I didn't like his 2nd or 4th foul. Lazy and out of position puts him on the bench!


----------



## -33- (Aug 6, 2002)

13 mins of basketball to play....calm down damn


----------



## D-Wade (Feb 20, 2003)

Why didn't Wade just take the 3, man? Damn.


----------



## -33- (Aug 6, 2002)

down 4 at the end of 3rd


some people here need to calm down when we get down


----------



## nickrock23 (Mar 28, 2004)

wade, is there anyone better????


----------



## JeepLiberty03 (Dec 28, 2002)

Great hands by the GQ Daddy!:wave:


----------



## -33- (Aug 6, 2002)

Tie game

If you thought the game was over, leave.....go to real gm or something

Every time we get down, people start digging our grave....bandwagon fans can roll on out

not calling anyone specifically out...but i'm tired of the bandwagon guys jumping on and off each game...


----------



## reHEATed (Jun 29, 2003)

no clue how this game is tied...... we have played like crap most of the night

now lets take care of this game during crunch time


----------



## D-Wade (Feb 20, 2003)

We have no answer for Jamison.


----------



## D-Wade (Feb 20, 2003)

> Originally posted by <b>wadeshaqeddie</b>!
> no clue how this game is tied...... we have played like crap most of the night


I know, right? It's funny, cuz it's been the same story for about 12 of our 16 wins.


----------



## D-Wade (Feb 20, 2003)

WHAT AN EFFORTLESS PLAY BY O'NEAL :upset:


----------



## -33- (Aug 6, 2002)

retarded foul by Shaq


----------



## JeepLiberty03 (Dec 28, 2002)

*Shaq was due for a bad effort*

:upset: 

SHOOT SHAQ, shot clock! 

Wade has to pull this one out for the Heat tonight.:yes:


----------



## nickrock23 (Mar 28, 2004)

its safe to say defense in this game is a lost cause. we're just going to have to outscore them. DJ needs to hit some more 3's


----------



## -33- (Aug 6, 2002)

take shaq out, put in Laettner....

if they go on a run, put Diesel back in...

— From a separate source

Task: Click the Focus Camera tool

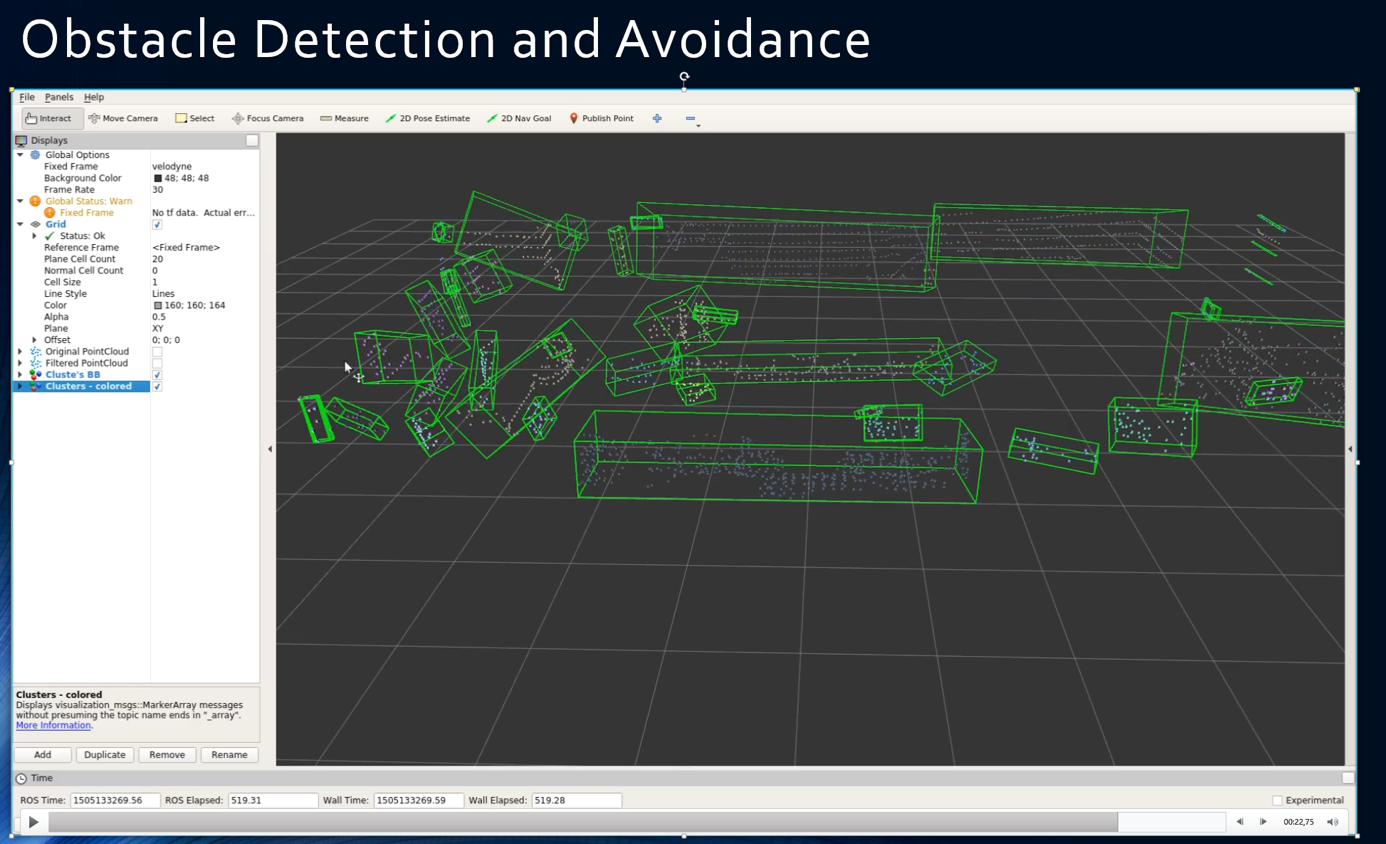Action: coord(267,118)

but if we can go without Shaq for about 2 mins we're in really good shape


----------



## JeepLiberty03 (Dec 28, 2002)

Butts is stepping up!


----------



## reHEATed (Jun 29, 2003)

> Originally posted by <b>JeepLiberty03</b>!
> Butts is stepping up!


never heard him referred to that:laugh:


----------



## nickrock23 (Mar 28, 2004)

im assuming eddie is hurt cause he only has 4 fouls and hasnt played. we're playing well so it doesnt matter. i think we need to put all the offensive firepower we have on the floor and see if we can get this done. just the fact that we are in this game makes me really happy. after playing as bad as the wiz did last game, i knew they were going to come out ready at home. we are in striking distance. WADE time!


----------



## -33- (Aug 6, 2002)

Shaq should touch the ball every ****ing time


----------



## reHEATed (Jun 29, 2003)

11 in the 4th for wade so far


----------



## reHEATed (Jun 29, 2003)

wade is getting it done late


----------



## JeepLiberty03 (Dec 28, 2002)

*Nice break*

Looked like offensive GT!

D up boyz!

Keep on swallowing the whistle refs!

Go DWade!:jump:


----------



## D-Wade (Feb 20, 2003)

DAMON JONES!


----------



## reHEATed (Jun 29, 2003)

DAMON

we gave up 5 points in a row, until THAT

DAMON


----------



## nickrock23 (Mar 28, 2004)

i told u we would need more 3's from DJ... i just screamed so loud damm


----------



## D-Wade (Feb 20, 2003)

THATS WHY I SAID TO PLAY LAETTNER ALL NIGHT, BABY!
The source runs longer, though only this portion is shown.